DO THIS: How many of the lines below contain the string "Given"? Count them and reply with the number alone.

(Records from a data source)
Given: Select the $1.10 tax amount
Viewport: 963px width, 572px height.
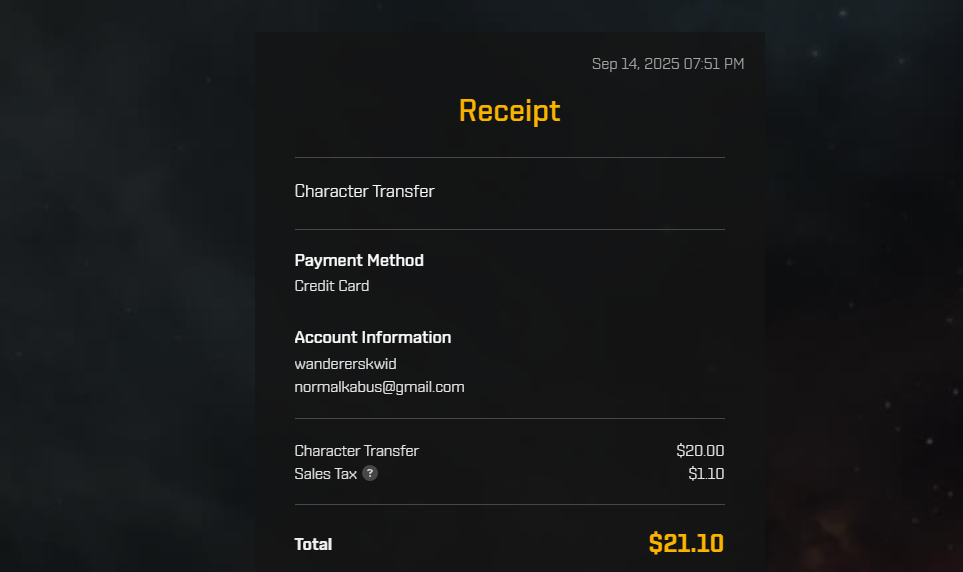Looking at the screenshot, I should coord(706,474).
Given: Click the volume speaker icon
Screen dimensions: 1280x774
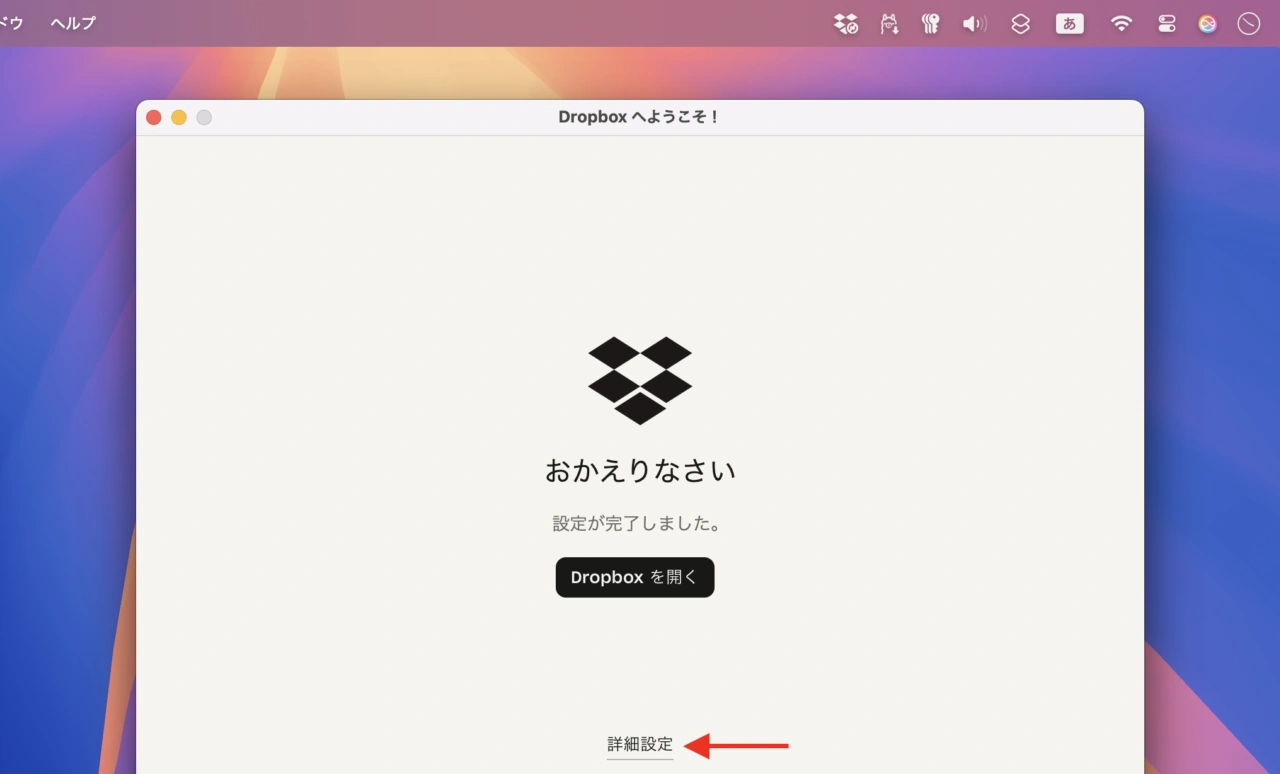Looking at the screenshot, I should tap(974, 24).
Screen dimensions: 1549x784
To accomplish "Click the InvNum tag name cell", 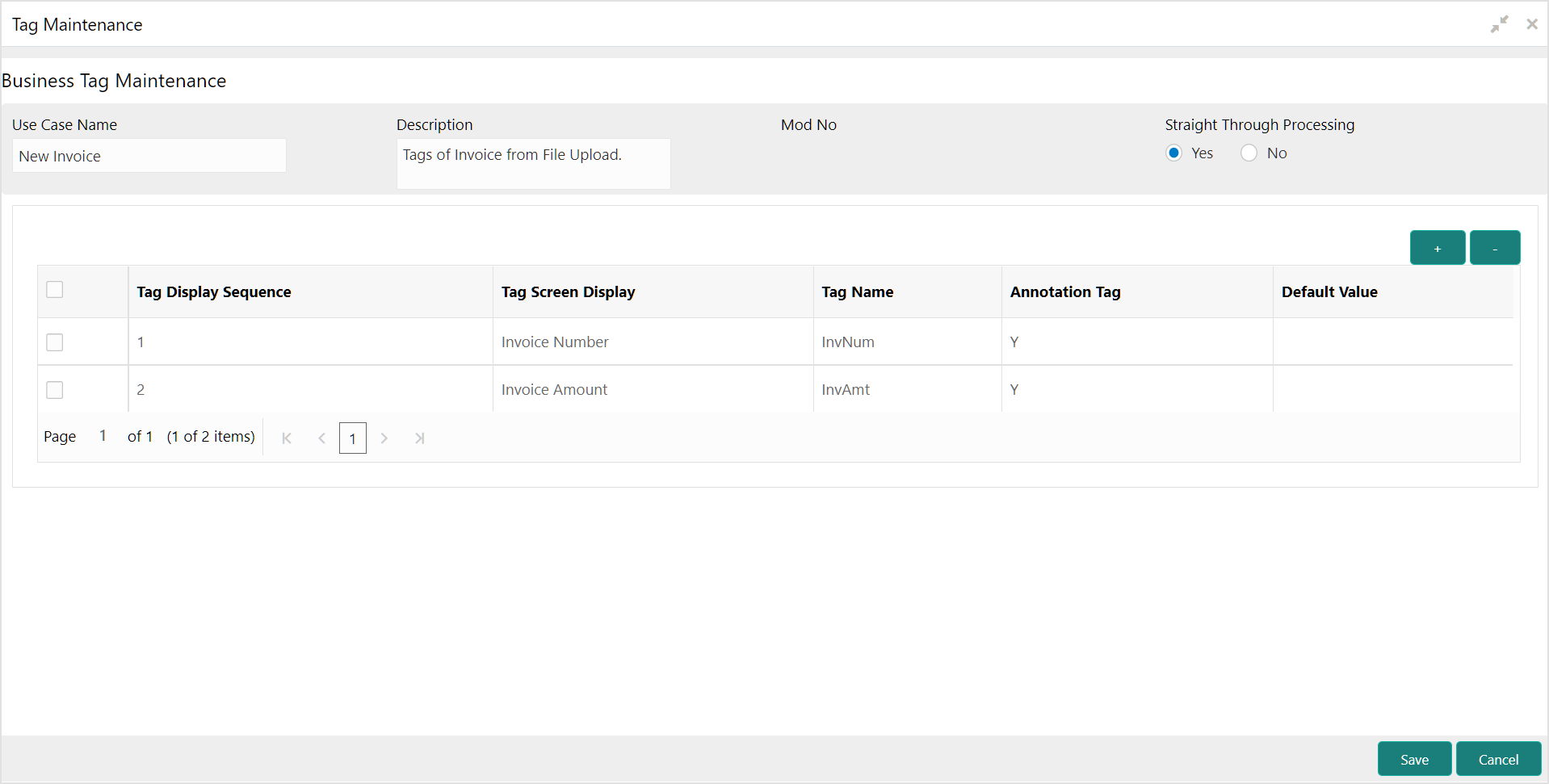I will [848, 342].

SOLUTION TO THIS PROBLEM: 2